* EXERCISE INSTRUCTIONS
Can you transcribe the passage of the news report below that runs from "Czech media outlet publishes" up to and including "in the interview.", word for word?
[Opening DOCUMENT PASSAGE section]
Czech media outlet publishes interview with detained migrant

Online news server Aktuálně.cz published an interview on 18 August with a Pakistani citizen who spent half a year en route to Germany only to be intercepted by the Aliens Police in the Czech Republic and detained in the Bělá-Jezová camp there. "I don't understand why the Czech Republic is holding us here. I do not want to remain here. I have never committed a crime. During my six months fleeing Pakistan I traveled through many countries, but only in the Czech Republic was I imprisoned. After I am released I want to go to Germany... I am not seeking asylum in the Czech Republic. Moreover, I am afraid that I will not be treated well in this prison," the migrant says in the interview.
Media attention focused on the camp at the end of July when detainees there protested their treatment. Most Czech media outlets reported on the protest as a massive attempt to break out of the camp.
[Closing DOCUMENT PASSAGE section]
[Opening PROVIDED MATERIAL section]
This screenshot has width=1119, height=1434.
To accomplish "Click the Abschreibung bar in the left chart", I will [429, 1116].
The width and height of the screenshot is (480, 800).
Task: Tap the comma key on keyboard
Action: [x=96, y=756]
[Closing PROVIDED MATERIAL section]
* ANSWER TO THIS PROBLEM
Czech media outlet publishes interview with detained migrant

Online news server Aktuálně.cz published an interview on 18 August with a Pakistani citizen who spent half a year en route to Germany only to be intercepted by the Aliens Police in the Czech Republic and detained in the Bělá-Jezová camp there. "I don't understand why the Czech Republic is holding us here. I do not want to remain here. I have never committed a crime. During my six months fleeing Pakistan I traveled through many countries, but only in the Czech Republic was I imprisoned. After I am released I want to go to Germany... I am not seeking asylum in the Czech Republic. Moreover, I am afraid that I will not be treated well in this prison," the migrant says in the interview.